[Pixel coordinate grounding data]
━━━━━━━━━━━━━━━━━━━━

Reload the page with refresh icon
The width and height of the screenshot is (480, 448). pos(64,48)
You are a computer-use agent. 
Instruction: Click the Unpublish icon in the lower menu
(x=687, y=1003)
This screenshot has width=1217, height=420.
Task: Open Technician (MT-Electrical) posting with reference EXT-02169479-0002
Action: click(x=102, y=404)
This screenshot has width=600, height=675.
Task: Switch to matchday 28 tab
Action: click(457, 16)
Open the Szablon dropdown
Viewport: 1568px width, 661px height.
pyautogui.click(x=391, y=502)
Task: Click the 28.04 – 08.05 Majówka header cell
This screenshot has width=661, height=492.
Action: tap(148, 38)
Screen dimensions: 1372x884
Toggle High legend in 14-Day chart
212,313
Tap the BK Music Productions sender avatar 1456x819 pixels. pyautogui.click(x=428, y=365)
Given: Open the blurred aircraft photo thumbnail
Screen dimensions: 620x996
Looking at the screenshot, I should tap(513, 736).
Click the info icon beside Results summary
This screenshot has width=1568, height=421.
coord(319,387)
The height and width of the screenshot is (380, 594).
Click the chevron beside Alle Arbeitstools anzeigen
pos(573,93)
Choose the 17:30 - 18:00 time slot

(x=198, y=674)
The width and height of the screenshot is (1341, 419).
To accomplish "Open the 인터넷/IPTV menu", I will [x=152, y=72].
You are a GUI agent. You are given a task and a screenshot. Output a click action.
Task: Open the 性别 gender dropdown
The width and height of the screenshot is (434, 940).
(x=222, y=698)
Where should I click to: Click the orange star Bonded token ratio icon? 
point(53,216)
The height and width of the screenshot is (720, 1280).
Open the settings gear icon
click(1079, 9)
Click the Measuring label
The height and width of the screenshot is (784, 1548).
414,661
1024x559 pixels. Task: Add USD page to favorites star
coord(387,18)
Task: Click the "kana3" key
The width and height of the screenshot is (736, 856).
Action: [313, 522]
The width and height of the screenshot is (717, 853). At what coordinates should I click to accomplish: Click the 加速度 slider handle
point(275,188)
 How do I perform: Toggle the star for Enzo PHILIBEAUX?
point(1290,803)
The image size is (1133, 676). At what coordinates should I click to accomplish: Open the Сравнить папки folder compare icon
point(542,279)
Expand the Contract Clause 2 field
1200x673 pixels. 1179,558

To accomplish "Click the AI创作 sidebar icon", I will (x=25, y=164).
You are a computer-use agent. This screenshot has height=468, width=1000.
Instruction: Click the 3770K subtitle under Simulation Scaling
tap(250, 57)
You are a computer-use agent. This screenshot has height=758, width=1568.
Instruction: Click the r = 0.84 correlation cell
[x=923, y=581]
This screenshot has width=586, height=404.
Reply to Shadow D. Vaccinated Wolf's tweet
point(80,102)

━━━━━━━━━━━━━━━━━━━━

Your task. Return, unchanged, the run of lines above that opens with the line containing "The width and height of the screenshot is (717, 853)." and closes with the line containing "has height=758, width=1568.". Include both.

Written response.
The width and height of the screenshot is (717, 853). At what coordinates should I click to accomplish: Click the 加速度 slider handle
point(275,188)
 How do I perform: Toggle the star for Enzo PHILIBEAUX?
point(1290,803)
The image size is (1133, 676). At what coordinates should I click to accomplish: Open the Сравнить папки folder compare icon
point(542,279)
Expand the Contract Clause 2 field
1200x673 pixels. 1179,558

To accomplish "Click the AI创作 sidebar icon", I will (x=25, y=164).
You are a computer-use agent. This screenshot has height=468, width=1000.
Instruction: Click the 3770K subtitle under Simulation Scaling
tap(250, 57)
You are a computer-use agent. This screenshot has height=758, width=1568.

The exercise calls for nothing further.